Meta-State-Space Learning: An Identification Approach for Stochastic Dynamical Systems

TL;DR

This work introduces a meta-state-space (MSS) framework to identify nonlinear stochastic dynamical systems without restrictive noise assumptions. By representing the state distribution with a deterministic meta-state $z_t$ evolving as $z_{t+1}=f_z(z_t,u_t)$ and recovering $p^x_t=M^{\dagger}(z_t)$ and $p^y_t=h_z(z_t,u_t)$, the authors transform stochastic identification into a deterministic-like learning problem. They propose an ANN-based estimator that parameterizes $f_\theta$ and a Mixture Density Network for $p_\theta(y|z,u)$, and solve a MAP optimization with multiple shooting to efficiently learn from IO data. Simulation on a challenging nonlinear stochastic system shows mean log-likelihood close to a theoretical upper bound, indicating that MSS can capture complete output distributions with high fidelity. The approach offers a scalable, data-driven path to accurate probabilistic modeling of complex stochastic dynamics, with avenues for extending to multi-step predictions and filtering tasks.

Abstract

Available methods for identification of stochastic dynamical systems from input-output data generally impose restricting structural assumptions on either the noise structure in the data-generating system or the possible state probability distributions. In this paper, we introduce a novel identification method of such systems, which results in a dynamical model that is able to produce the time-varying output distribution accurately without taking restrictive assumptions on the data-generating process. The method is formulated by first deriving a novel and exact representation of a wide class of nonlinear stochastic systems in a so-called meta-state-space form, where the meta-state can be interpreted as a parameter vector of a state probability function space parameterization.
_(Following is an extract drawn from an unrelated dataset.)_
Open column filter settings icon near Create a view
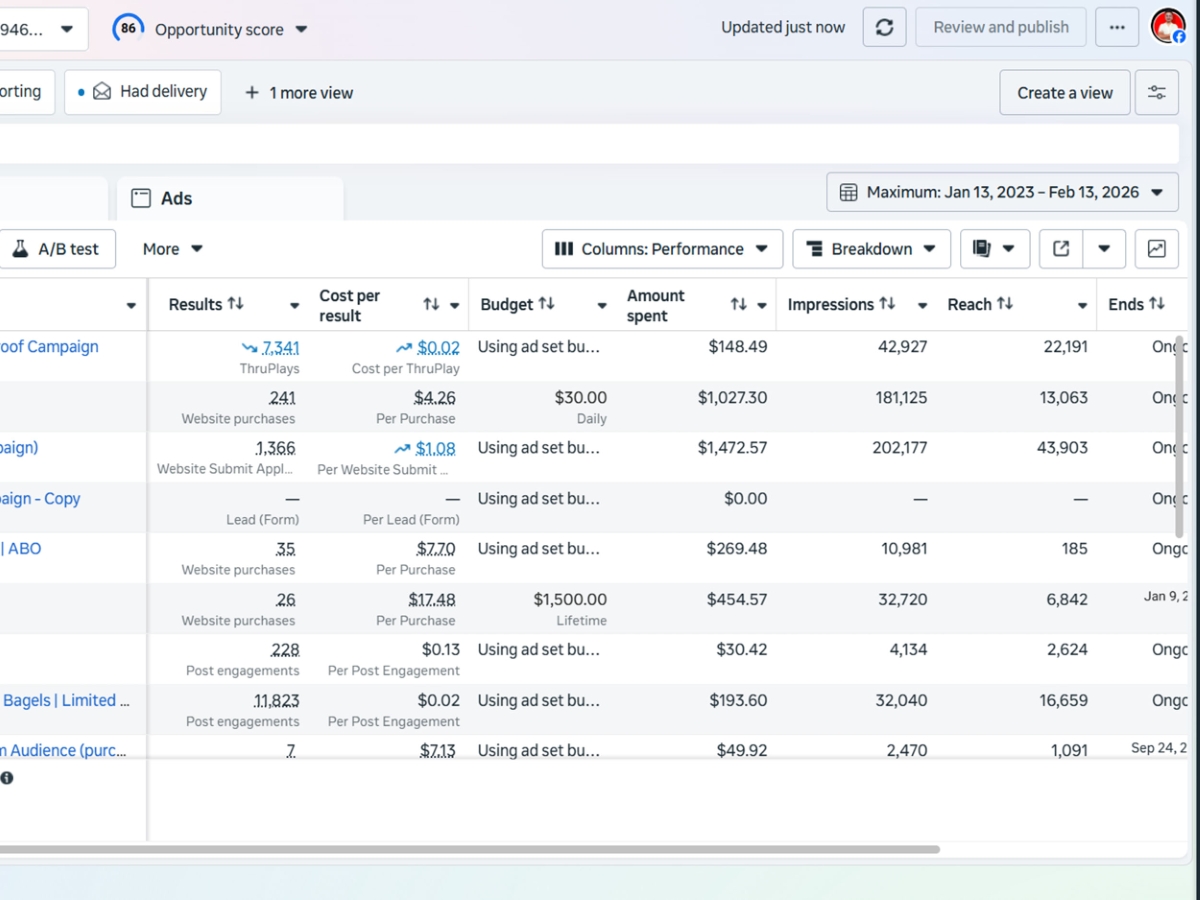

As the resulting representation of the meta-state dynamics is deterministic, we can capture the stochastic system based on a deterministic model, which is highly attractive for identification. The meta-state-space representation often involves unknown and heavily nonlinear functions, hence, we propose an Artificial Neural Network (ANN)-based identification method capable of efficiently learning nonlinear meta-state-space models. We demonstrate that the proposed identification method can obtain models with a log-likelihood close to the theoretical limit even for highly nonlinear, highly stochastic systems.

Figures (3)

• Figure 1: Both $\mathcal{S}^\mathbb{X}$ and the meta-state-space with mapping $M$ and inverse mapping $M^{\dagger}$ are visualized, showing that a transition from $z_t$ to $z_{t+1}$ can be computed in two ways by following either the blue or the red path and thus $z_{t+1} = f_\mathrm{z}(z_t,u_t) = M(F(M^{\dagger}(z_t),u_t))$.
• Figure 2: A graphical representation of the evolution of a PDF of the state according to \ref{['eq:pdf-propagation-old']} and the evolution of the meta-state in terms of \ref{['eq:meta-state-space']}. This figure shows that meta-state vectors $z_t$ can represent the state distribution $p_t^\mathrm{x}$ through the mapping $M$.
• Figure 3: Probability density histograms of the system output under different noise realizations compared with the predicted output distribution of the meta-state-space model. Since the model output distribution is parameterized as a weighted sum of normal distributions, these weighted components are also displayed.